Culture Magazine

Concert Review: The Early Bird Gets the Mermaid

By Superconductor @ppelkonen
The New York Philharmonic plays Stravinsky, Zemlinsky and Mozart.
by Paul J. Pelkonen

Concert Review: The Early Bird Gets the Mermaid

Detail from The Mermaid in the Sea by Edmund Dulac.
Image from WikiMedia Commons.

As the New York Philharmonic gears up for next week’s season announcement, there is no drop in the quality of music being made at Avery Fisher Hall. That’s the impression, anyway from Friday’s 11am matinee concert, the second in a concert weekend featuring the young Russian conductor Andrei Boreyko and three interesting works from dusty corners of the classical repertory. The two large orchestral pieces on the program had this in common both were based upon the fairy tales of Danish author Hans Christian Andersen.
The program opened with Stravinsky’s Le Chant du Rossignol (“The Song of the Nightingale) a three-movement ballet score drawn from the composer’s earlier (failed) opera Le Rossignol. While Stravinsky had started work on the opera, (about an enchanted nightingale and its performance career before the court of a Chinese emperor) before writing his trilogy of earth-shaking works for the Ballet-Russe, his final re-orchestration of this piece dates from after Le Sacre du Printemps. Thus, this work looks both forward and back, standing at a critical juncture in the composer’s career.
Mr. Boreyko drew a rich a palette of colors from the large orchestra, evoking the picturesque lake that is the nightingale’s original home before plunging straight into the heart of the work, a competition between the nightingale and a singing mechanical bird. The orchestration here can verge on parody but Mr. Boreyko chose to play the work "straight," relying on strong solo work from the flute and violin to keep the story moving along.
It is the latter, (soon to be "modern") Stravinsky whose voice is heard in the imaginative confrontation between Death and the Emperor, broken only by the return of the solo violin and the intercession of the nightingale.
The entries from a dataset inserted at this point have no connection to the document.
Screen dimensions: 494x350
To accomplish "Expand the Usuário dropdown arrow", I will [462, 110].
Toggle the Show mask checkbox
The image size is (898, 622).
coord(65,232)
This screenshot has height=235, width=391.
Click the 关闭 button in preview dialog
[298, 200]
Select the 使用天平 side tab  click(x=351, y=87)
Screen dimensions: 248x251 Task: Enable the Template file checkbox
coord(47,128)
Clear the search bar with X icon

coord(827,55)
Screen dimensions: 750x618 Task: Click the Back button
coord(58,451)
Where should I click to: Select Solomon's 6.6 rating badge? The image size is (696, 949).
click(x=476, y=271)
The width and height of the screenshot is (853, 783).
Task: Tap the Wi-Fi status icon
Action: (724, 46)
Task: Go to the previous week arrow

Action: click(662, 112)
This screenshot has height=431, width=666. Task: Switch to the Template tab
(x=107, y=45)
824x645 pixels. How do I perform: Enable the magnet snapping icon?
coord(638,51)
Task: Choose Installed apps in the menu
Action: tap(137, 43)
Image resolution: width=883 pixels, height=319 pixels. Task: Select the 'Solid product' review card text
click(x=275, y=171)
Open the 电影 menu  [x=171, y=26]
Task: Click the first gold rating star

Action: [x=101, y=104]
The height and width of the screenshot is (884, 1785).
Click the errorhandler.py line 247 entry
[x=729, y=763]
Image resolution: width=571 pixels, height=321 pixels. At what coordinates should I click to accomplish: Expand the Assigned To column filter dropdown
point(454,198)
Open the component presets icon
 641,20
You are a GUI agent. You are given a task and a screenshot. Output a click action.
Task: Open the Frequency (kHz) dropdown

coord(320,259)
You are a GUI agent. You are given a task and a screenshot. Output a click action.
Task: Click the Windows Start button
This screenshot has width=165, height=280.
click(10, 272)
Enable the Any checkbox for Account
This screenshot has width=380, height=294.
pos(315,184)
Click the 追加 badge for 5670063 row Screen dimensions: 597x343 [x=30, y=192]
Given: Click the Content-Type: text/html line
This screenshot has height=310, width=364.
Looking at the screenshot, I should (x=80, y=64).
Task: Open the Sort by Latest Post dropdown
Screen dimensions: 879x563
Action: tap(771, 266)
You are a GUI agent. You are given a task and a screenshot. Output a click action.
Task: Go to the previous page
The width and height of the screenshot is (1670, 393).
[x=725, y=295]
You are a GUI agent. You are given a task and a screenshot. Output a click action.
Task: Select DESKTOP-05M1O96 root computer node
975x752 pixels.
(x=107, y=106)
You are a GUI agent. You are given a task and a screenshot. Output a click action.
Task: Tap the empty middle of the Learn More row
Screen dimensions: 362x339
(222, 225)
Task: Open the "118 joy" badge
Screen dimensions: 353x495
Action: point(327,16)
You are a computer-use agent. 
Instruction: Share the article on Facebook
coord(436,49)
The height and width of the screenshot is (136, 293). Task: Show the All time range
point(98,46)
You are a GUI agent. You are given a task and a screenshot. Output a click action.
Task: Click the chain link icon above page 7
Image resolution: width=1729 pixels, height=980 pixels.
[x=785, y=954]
The work climaxes with a solemn funeral march for piano, celeste and harps. This imaginative orchestration gave way to ththe glowing final bars, a peal of joyh as the Emperor is suddenly resurrected.
Mozart was only 18 when he fired off his Bassoon Concerto, itself a tribute to the high quality of court musicians in the young composer’s Salzburg home. Of the five he wrote for the “clown of the orchestra”, it is the only one that has survived. Here, the solo voice was taken by Philharmonic principal bassoonist Judith LeClair, who enhanced the work further by adding imaginative cadenza passages of her own composition.
Although pleasing to the ear and wonderfully complex, these excursions were disconcerting when placed next to the more dulcet tones of Mozart’s original score. Still, the power and flexibility of this talented soloist were on full display, particularly int he operatic, almost vocal soliloquies that the bassoon gets in the first and second movements. The horns could have been sweeter in tone throughout but that is a minor quibble.
The composer Alexander Zemlinsky remains a largely forgotten man in the landscape of early 20th century music. Any performance of his three-movement symphonic poem Die Seejungfrau may do much for the reputation of a composer who taught Arnold Schoenberg and also had a strong influence on the development of Gustav Mahler. Seejungfrau (yes, that’s Andersen's The Little Mermaid) is essentially a hybrid. A symphony in three movements, it is written with a concise, thick orchestration and attention to form that would have made Johannes Brahms beam. Zemlinsky also exercises Wagner’s theories of “unending melody” and the development of characters through the clever use of leitmotif. The work, and its composer’s relative obscurity might stem from the fact that the score was lost (with the first movement in a European archive, the second and third with the composer's family after they fled the Nazis) for a period of 50 years.
Despite aggravating and persistent noises from the Friday morning audience, the Philharmonic players did Zemlinsky proud. Each movement and fresh musical idea was delivered in sparkling colors, from the impressionist ocean-scapes of the opening to the brassy fanfare announcing the arrival of the evil Sea Witch into the story. The central movement is a lilting, affectionate parody of the Viennese waltz, which breaks into a trio section to evoke the Witch’s magic. The slam-bang finale chronicles the unfortunate wedding of the handsome (but link-headed) human prince, and the tragic end of the title character beneath the waves. However, Zemlinsky gave his heroine a shimmering apotheosis, ending his work in a glowing coda that poured fourth from the huge orchestra in a radiant flood of sound.